What’s surprising is that these tribute acts are allowed to use the word “ABBA”, which was once upon a time noted as being “a registered trademark of Polar Music International AB”. When the ABBA*Teens released their first single in 1999, Benny himself requested they stop using the name ABBA, because “there is only one ABBA, and they are not it” (though Björn had previously given his permission, and the group had been created by Stockholm Records specifically as an “ABBA” for the late-90s teen market). At another time, Björn Again was sued to stop using a logo featuring a reversed B.
What peeves me (and I know I’m not alone) is those tribute acts whose advertising can be seen to be misleading, that doesn’t make it clear it’s a tribute act, not the real ABBA.
For the last few summers, the USA has had “ABBA – The Tour (or The Show or The Music or The Whatever) featuring members of the original ABBA band”. To those not in the know, this would suggest that the act features at least one of the original ABBA members, not the musicians who backed ABBA in the studio or on tour.

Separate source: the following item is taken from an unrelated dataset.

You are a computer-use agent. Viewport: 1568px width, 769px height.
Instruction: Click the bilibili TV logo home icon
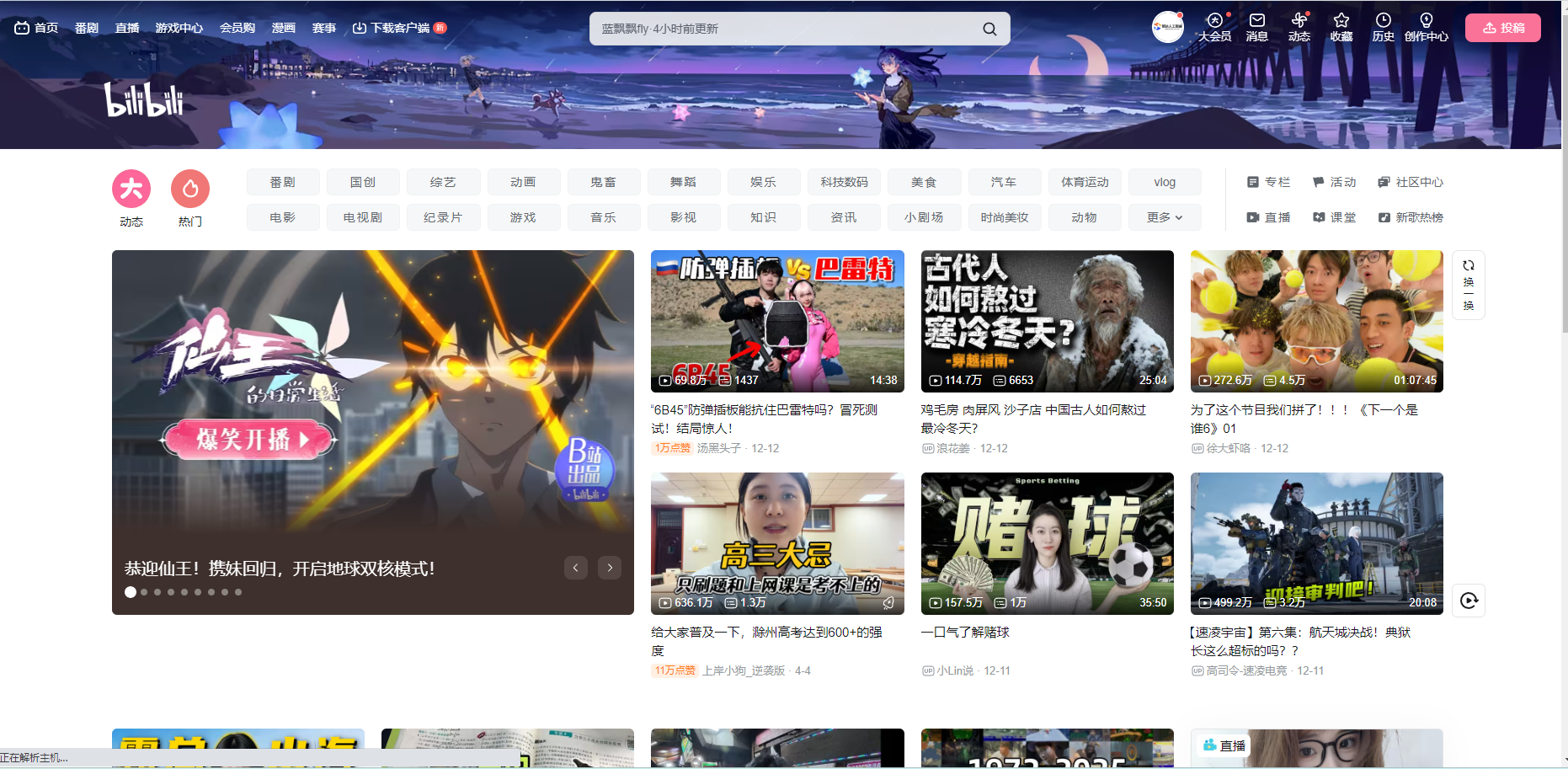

In previous years, this tour featured Swedish band Waterloo; this year it’s Arrival.
Several years ago Australian newspapers carried advertisements for something called “ABBA Thank You For The Music 25th Anniversary Tour”, complete with a photo of ABBA circa 1977. Nowhere did the advertising mention that it was tribute a act, ABBAsolutely FABBAulous, performing.
One of the most frequent search terms of this very blog over the past month or more has been “ABBA tour USA 2007”, which indicates to me that there are still people out there who think that it’s ABBA, not a tribute act, that is touring.
Of course, the real ABBA continue to refuse to reunite for anything less than “something special” – even that infamous alleged billion-dollar offer. They’ve proved what they mean by “something special” by singing a song together at friend and business associate Görel Hanser‘s 50th birthday party in June 1999.